Vestibular de cara nova - Telma Gimenez
PUBLICAÇÃO
terça-feira, 23 de fevereiro de 1999
Telma Gimenez 
Embora motivo tanto de aplausos efusivos quanto de críticas contundentes, as reformas educacionais em curso administradas pelo governo federal têm sido pautadas por dois eixos principais: a criação de parâmetros curriculares nacionais e sistemas de avaliação. A melhoria da educação, acredita-se, resultará do oferecimento de balizas para o ensino e de instrumentos que verifiquem seus resultados. Embora a caixa preta do que acontece entre um e outro possa ser objeto de reflexões mais aprofundadas, crê-se que essas duas forças deverão direcionar o processo de mudança.
O acesso ao ensino superior não pode fugir às questões desafiadoras trazidas no bojo desse processo. É sabido que a demanda por mais vagas nos cursos universitários (até porque inflada pela queda dos índices de evasão e repetência) exerce pressão crescente sobre as universidades, pressão essa refletida principalmente através do número de candidatos por vaga e da explosão do sistema privado de ensino.

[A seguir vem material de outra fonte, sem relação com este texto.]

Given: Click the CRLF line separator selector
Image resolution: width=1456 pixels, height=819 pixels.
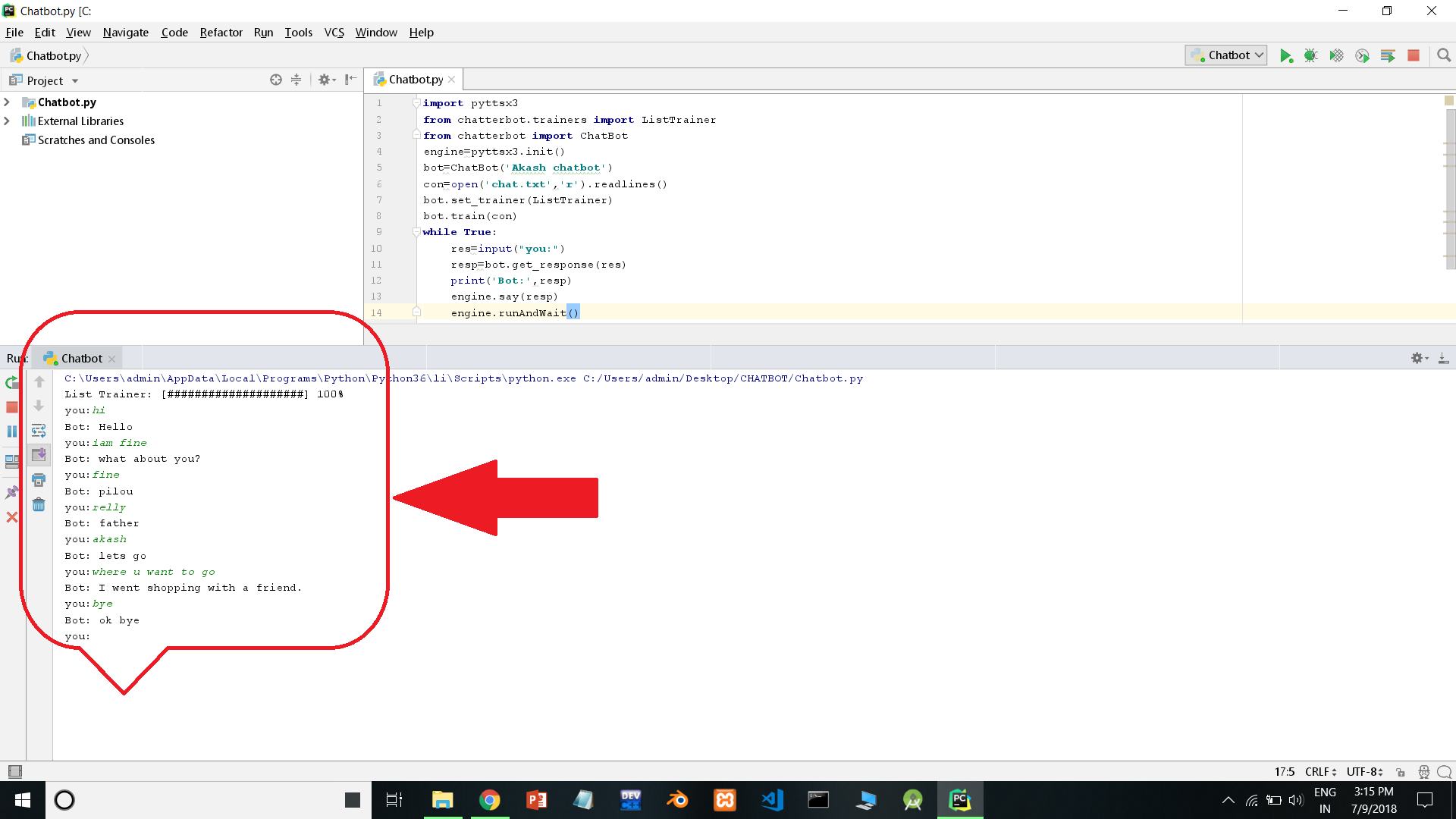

A nova LDB (Lei de Diretrizes e Bases), ao deixar livre a decisão sobre formas de acesso ao ensino superior abriu possibilidades que são agora contempladas pelas universidades e noticiadas na imprensa como sendo o fim do vestibular. Uma análise das alternativas apresentadas, no entanto, nos mostra que o quadro não é bem esse.
Enquanto em outros países as formas de ingresso nas universidades podem ter um caráter diagnóstico para direcionamento na escolha da ordem das disciplinas que serão cursadas pelos candidatos (por exemplo, o Sat nos Estados Unidos), avaliando também aptidões, em nosso País os instrumentos - principalmente em universidades públicas - têm o caráter de avaliação de conteúdos. Isto significa que são medidos apenas os conhecimentos ministrados em nível anterior.
As alternativas que ora se apresentam não colocam em xeque esses pressupostos. A proposta de provas ao final de cada ano do ensino médio, por exemplo, reduz o estresse causado por prova em época única e apenas ao final desse grau de ensino, mas não modifica, por si só, o perfil do candidato bem sucedido. A análise do histórico escolar não permite comparação entre candidatos e, portanto, enfraquece o caráter classificatório necessário em um sistema de alta competitividade.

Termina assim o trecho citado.